Consensus unlikely on tax rates at GST council meet
September, 21st 2016
The first meeting of the goods and services tax (GST) council scheduled for later this week is unlikely to reach a consensus on tax rates under the indirect tax regime or on the issue of sharing administrative powers between the centre and the states, government officials aware of the matter said.
The sub-committees formed by the empowered committee comprising state and central government officials to look into these issues and arrive at a basic consensual framework has met only once so far, one of the state government officials cited above said, requesting anonymity.
“The methodology for deciding the rates has to be arrived at. For this, clarity is needed on the exemptions list and the threshold. The exemption list has to be pruned from the existing one. A decision also has to be taken if a negative list of service tax will continue in the GST regime. Rates and dual control will be discussed, but a consensus looks unlikely. A lot of the ground work still remains to be done,” the official said.
Since it is the first meeting, the main agenda will be to finalize the rules of conduct of business, another official said, also requesting anonymity.
A consensus on the revenue-neutral rate (RNR) or the tax rate at which there will be no revenue loss to the states under a GST regime has so far been elusive.
The states have expressed concern over the wide divergence in the RNR proposed by the government panel led by chief economic adviser Arvind Subramanian and the report commissioned by states and submitted by New Delhi-based think tank National Institute of Public Finance and Policy (NIPFP).
The standard rates proposed by the Subramanian panel are around 18%, while those proposed by NIPFP in its latest report are around 22-23%.
The centre had said that computation of the tax base will be another key factor that will go towards the calculation of the tax rate that protects the revenue of the states and the centre as well as keep the tax rate reasonable to minimize the inflationary impact on the common man.
Dual control has also been a major point of disagreement between the centre and the states with the latter insisting that all small traders with a revenue threshold of below Rs1.5 crore should be only under the administrative control of states. So far, the centre has not yielded on this issue, but has repeatedly assured the industry that every taxpayer will be under the administrative control of only one tax authority.
Calling it cross-empowerment, revenue secretary Hasmukh Adhia had said that it is possible to divide the scrutiny cases between the centre and the states as per mutual agreement.
Sumit Dutt Majumder, former chairman of the Central Board of Excise and Customs, said the way around the dual-control problem could be a small taxpayers unit along the lines of the large taxpayers’ unit (LTU) existent at present.
“All income tax, excise and service tax issues are handled by the LTU for large taxpayers. Something similar can be done for small taxpayers below Rs1.5 crore wherein state GST and central GST officials can work together in the small taxpayer unit. The centre has the right to collect integrated GST (IGST). But if states’ demand single control, then the Constitution may have to be further amended to allow states to collect IGST,” he said.

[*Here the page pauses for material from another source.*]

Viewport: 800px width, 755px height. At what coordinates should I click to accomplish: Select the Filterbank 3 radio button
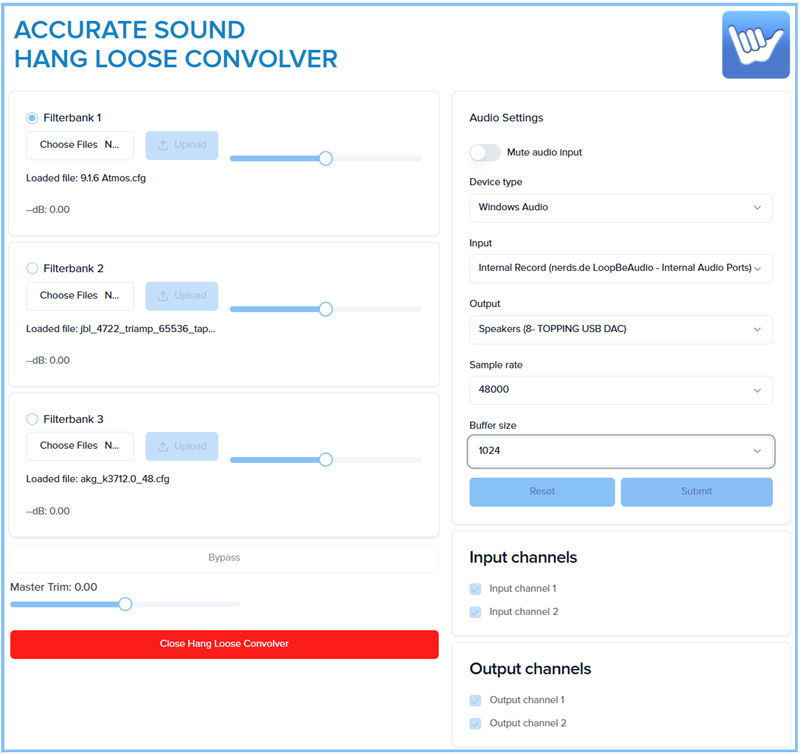coord(32,419)
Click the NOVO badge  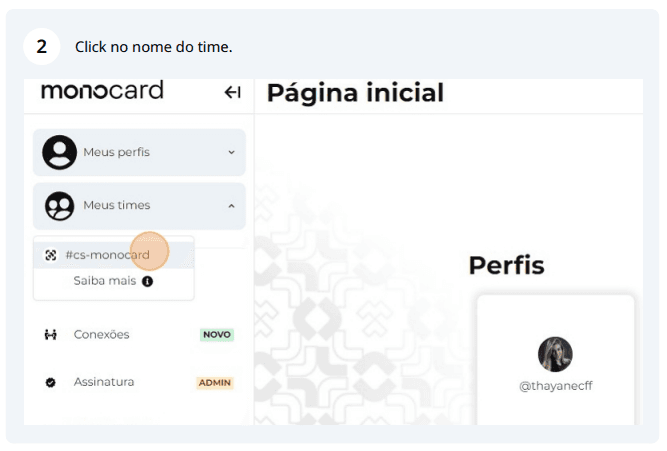click(217, 335)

The government is aiming to implement GST from 1 April, but finalizing these issues and the three draft GST legislation by mid-November will be crucial to adhere to this deadline.
GST, considered one of the most ambitious indirect tax reforms undertaken in independent India, will remove barriers across states and unite the country into a common market. It will subsume most of the indirect taxes levied by the centre and the states, including excise duty, service tax, value-added tax, entertainment tax, entry tax and luxury tax.